CONSIGNES
A. Selon le texte sur le déficit public tunisien, de combien les recettes fiscales ont-elles baissé ?
B. Recopiez sans rien changer le passage du texte sur le déficit public tunisien qui s'ouvre sur les mots contenant « Tunisie: un déficit » et se ferme sur « 2019 et 2020. ».

Tunisie: un déficit public de plus de 11%
En Tunisie, ce déficit est passé de 3%, à 11,5% (après ajustement de la loi de finances rectificative de 2020). Ceci est dû, en partie, à la baisse des recettes fiscales et non fiscales, respectivement de 5,652 milliards de dinars, et de 993 millions de dinars. Il en résulte pour les PERI une augmentation de la dette publique, dont la moyenne a augmenté d’environ 6,2 points de pourcentage du PIB.
En Tunisie, cette augmentation serait d’environ 15 points de pourcentage du PIB entre 2019 et 2020.
Mahmoud-Sami Nabi estime qu’”à l’instar de la plupart des PERI, le remboursement des intérêts et du principal de la dette extérieure échéant en 2021 engrange une partie importante du budget de 2021 de la Tunisie. Ainsi, le remboursement des intérêts et du principal de la dette s’élèvent respectivement, à 4,275 milliards de dinars et 11,501 milliards de dinars, dont la somme représente 30% des dépenses et 49% des recettes fiscales et non fiscales.

DONNÉES ENREGISTRÉES
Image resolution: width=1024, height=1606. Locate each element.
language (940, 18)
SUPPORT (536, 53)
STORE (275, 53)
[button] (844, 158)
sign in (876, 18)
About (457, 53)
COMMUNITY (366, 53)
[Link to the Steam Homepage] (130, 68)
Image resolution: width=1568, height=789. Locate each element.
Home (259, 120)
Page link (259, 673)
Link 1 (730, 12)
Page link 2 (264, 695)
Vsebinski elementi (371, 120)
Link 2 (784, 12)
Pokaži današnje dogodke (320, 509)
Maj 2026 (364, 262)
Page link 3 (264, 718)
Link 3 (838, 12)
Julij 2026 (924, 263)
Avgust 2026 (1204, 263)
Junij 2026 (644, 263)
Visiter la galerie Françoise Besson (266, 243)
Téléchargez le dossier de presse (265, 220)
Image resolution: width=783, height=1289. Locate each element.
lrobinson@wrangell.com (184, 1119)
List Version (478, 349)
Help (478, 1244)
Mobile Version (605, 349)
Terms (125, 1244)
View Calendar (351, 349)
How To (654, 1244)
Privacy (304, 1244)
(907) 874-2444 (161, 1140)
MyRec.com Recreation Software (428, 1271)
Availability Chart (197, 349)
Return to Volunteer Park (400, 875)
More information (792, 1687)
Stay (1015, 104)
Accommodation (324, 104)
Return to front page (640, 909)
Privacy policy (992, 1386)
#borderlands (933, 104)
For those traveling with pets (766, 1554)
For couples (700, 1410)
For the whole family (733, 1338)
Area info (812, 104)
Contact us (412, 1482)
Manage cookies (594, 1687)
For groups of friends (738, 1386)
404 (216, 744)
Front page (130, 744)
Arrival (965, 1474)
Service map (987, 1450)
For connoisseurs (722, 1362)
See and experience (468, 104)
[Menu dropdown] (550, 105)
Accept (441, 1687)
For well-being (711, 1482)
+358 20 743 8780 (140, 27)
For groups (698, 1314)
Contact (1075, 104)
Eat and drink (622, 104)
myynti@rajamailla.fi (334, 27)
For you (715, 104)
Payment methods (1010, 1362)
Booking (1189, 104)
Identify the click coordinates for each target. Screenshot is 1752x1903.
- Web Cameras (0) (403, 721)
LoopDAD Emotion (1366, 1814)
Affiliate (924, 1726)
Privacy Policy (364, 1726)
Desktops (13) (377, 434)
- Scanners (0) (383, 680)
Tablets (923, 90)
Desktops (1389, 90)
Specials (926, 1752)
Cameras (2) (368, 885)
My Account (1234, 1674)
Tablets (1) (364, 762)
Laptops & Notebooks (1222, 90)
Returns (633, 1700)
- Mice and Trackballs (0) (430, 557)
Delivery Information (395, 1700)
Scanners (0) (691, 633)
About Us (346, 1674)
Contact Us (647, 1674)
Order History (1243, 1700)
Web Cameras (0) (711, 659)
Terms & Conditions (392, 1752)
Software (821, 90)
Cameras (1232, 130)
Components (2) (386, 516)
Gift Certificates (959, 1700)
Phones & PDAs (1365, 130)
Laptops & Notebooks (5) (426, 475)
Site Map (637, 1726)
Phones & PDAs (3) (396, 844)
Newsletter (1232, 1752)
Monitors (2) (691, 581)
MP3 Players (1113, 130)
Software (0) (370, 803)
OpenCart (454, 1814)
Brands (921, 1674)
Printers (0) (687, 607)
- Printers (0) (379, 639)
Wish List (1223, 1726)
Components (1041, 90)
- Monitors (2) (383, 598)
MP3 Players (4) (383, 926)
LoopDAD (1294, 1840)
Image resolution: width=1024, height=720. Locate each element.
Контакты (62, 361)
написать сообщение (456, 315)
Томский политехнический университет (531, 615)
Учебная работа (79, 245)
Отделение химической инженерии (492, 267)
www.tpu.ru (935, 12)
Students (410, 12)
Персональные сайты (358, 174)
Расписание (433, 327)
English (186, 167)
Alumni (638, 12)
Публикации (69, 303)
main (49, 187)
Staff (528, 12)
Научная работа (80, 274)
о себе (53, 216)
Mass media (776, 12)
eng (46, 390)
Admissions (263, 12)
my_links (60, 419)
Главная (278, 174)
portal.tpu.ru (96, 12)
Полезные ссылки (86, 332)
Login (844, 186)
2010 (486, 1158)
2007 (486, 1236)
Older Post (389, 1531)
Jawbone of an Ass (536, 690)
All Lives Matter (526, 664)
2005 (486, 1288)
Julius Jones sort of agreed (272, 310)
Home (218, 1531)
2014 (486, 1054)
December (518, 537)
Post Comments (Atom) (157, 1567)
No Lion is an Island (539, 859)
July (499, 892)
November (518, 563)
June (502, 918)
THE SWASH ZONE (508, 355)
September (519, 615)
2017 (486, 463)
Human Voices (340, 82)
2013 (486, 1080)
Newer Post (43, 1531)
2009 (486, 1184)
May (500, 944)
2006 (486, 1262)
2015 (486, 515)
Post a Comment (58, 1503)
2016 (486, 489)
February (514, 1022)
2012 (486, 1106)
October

CORRIGÉS
A. De 5,652 milliards de dinars.

B.
Tunisie: un déficit public de plus de 11%
En Tunisie, ce déficit est passé de 3%, à 11,5% (après ajustement de la loi de finances rectificative de 2020). Ceci est dû, en partie, à la baisse des recettes fiscales et non fiscales, respectivement de 5,652 milliards de dinars, et de 993 millions de dinars. Il en résulte pour les PERI une augmentation de la dette publique, dont la moyenne a augmenté d’environ 6,2 points de pourcentage du PIB.
En Tunisie, cette augmentation serait d’environ 15 points de pourcentage du PIB entre 2019 et 2020.